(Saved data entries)
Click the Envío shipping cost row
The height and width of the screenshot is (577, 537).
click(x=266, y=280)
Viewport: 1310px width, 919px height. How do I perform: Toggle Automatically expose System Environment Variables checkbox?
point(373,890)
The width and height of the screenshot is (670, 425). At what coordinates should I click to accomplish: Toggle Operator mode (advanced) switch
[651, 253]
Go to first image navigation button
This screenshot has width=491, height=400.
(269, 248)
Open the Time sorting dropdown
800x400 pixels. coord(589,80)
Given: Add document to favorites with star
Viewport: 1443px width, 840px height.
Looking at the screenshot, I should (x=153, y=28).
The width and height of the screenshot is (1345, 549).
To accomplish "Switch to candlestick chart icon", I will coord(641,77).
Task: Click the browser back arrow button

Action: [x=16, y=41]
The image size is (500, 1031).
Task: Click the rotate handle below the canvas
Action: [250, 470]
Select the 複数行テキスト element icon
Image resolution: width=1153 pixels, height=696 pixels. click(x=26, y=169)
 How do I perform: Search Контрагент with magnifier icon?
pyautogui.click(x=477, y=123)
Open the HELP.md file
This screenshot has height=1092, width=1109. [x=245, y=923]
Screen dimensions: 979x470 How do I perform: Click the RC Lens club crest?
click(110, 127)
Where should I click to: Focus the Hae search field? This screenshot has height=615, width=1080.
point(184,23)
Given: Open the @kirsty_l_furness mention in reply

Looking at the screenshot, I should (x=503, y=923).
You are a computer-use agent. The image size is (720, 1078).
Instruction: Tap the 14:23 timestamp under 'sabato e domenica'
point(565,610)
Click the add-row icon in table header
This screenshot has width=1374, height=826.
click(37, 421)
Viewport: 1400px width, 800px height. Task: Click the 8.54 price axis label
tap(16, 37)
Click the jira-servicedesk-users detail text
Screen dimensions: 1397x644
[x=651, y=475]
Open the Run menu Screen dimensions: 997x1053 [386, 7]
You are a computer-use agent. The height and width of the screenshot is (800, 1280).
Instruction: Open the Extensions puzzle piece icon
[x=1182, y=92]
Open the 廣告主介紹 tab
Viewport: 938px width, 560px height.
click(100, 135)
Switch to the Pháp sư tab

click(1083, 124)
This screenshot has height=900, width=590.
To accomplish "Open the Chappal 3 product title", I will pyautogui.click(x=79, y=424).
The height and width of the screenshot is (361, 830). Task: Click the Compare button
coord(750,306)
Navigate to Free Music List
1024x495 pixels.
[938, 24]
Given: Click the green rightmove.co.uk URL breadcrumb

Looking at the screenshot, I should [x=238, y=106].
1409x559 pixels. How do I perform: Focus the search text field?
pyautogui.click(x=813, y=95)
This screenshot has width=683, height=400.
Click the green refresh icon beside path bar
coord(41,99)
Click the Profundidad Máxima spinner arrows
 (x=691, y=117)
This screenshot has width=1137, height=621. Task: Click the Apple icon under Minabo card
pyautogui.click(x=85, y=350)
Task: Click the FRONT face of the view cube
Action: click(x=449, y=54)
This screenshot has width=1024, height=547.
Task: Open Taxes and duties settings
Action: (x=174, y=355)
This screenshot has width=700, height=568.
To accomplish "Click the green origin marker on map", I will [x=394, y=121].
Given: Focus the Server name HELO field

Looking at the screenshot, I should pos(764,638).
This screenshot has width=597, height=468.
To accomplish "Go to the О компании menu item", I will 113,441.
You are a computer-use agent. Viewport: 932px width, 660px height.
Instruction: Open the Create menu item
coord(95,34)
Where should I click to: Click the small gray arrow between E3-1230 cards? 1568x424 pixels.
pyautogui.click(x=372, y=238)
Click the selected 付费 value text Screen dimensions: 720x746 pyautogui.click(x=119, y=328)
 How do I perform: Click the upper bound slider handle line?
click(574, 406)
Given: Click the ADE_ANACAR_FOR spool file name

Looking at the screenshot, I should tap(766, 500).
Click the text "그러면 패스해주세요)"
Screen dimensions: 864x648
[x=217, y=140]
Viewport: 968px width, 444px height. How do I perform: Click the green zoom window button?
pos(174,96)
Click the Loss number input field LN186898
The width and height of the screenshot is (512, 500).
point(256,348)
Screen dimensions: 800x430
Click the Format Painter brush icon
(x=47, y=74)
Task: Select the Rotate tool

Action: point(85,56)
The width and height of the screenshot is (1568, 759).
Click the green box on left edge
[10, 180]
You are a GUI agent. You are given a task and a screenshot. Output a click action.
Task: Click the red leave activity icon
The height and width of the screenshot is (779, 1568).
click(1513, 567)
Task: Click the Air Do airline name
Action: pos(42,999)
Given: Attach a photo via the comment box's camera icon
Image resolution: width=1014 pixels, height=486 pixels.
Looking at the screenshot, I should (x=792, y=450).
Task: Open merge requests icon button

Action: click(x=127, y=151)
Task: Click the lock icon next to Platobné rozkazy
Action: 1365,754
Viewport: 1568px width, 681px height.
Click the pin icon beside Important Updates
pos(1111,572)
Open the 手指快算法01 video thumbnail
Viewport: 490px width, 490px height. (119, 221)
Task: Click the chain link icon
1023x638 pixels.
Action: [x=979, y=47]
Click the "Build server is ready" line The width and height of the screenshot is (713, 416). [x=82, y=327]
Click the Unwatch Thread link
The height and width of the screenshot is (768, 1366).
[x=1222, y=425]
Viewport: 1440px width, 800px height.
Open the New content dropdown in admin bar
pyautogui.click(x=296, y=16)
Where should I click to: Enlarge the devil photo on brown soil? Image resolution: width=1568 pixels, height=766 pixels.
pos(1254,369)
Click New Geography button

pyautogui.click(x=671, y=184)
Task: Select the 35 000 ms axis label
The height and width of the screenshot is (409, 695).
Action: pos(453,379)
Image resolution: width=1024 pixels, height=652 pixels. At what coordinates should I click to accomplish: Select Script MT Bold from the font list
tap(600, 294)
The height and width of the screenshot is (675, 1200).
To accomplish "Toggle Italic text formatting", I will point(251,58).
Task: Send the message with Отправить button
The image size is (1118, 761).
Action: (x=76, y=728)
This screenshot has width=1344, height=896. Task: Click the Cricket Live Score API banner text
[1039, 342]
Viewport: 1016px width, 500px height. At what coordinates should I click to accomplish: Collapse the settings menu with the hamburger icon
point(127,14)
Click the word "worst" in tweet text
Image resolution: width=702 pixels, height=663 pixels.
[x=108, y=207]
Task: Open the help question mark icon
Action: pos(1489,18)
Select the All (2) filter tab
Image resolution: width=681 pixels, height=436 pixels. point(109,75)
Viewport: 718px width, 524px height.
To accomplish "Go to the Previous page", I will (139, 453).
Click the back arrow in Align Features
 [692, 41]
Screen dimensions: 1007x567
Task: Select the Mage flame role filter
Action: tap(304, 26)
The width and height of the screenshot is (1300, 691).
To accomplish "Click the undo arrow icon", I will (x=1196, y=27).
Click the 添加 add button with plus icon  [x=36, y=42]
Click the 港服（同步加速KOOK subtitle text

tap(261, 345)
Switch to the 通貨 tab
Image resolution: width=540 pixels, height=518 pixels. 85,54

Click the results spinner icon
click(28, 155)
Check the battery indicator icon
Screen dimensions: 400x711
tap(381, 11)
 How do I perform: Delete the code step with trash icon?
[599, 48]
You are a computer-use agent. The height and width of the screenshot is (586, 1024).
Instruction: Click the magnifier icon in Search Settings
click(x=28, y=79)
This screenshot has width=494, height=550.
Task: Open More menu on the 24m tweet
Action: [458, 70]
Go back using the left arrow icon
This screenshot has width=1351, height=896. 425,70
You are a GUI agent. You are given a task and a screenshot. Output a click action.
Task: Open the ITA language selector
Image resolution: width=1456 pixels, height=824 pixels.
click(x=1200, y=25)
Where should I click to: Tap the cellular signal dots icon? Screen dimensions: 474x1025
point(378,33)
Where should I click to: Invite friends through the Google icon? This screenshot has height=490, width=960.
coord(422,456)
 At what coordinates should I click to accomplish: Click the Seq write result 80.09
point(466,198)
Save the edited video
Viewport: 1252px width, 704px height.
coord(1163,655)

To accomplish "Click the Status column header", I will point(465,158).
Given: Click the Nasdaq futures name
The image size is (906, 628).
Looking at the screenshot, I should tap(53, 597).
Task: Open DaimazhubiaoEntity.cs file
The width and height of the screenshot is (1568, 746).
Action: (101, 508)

Task:
Copy only this part of the entries above: the line with "1024x495 pixels.", the line with "Click the selected", and the lines between, all exactly as written.

Task result:
1024x495 pixels.
[938, 24]
Given: Click the green rightmove.co.uk URL breadcrumb

Looking at the screenshot, I should [x=238, y=106].
1409x559 pixels. How do I perform: Focus the search text field?
pyautogui.click(x=813, y=95)
This screenshot has width=683, height=400.
Click the green refresh icon beside path bar
coord(41,99)
Click the Profundidad Máxima spinner arrows
 (x=691, y=117)
This screenshot has width=1137, height=621. Task: Click the Apple icon under Minabo card
pyautogui.click(x=85, y=350)
Task: Click the FRONT face of the view cube
Action: click(x=449, y=54)
This screenshot has width=1024, height=547.
Task: Open Taxes and duties settings
Action: (x=174, y=355)
This screenshot has width=700, height=568.
To accomplish "Click the green origin marker on map", I will [x=394, y=121].
Given: Focus the Server name HELO field

Looking at the screenshot, I should pos(764,638).
This screenshot has width=597, height=468.
To accomplish "Go to the О компании menu item", I will 113,441.
You are a computer-use agent. Viewport: 932px width, 660px height.
Instruction: Open the Create menu item
coord(95,34)
Where should I click to: Click the small gray arrow between E3-1230 cards? 1568x424 pixels.
pyautogui.click(x=372, y=238)
Click the selected 付费 value text Screen dimensions: 720x746 pyautogui.click(x=119, y=328)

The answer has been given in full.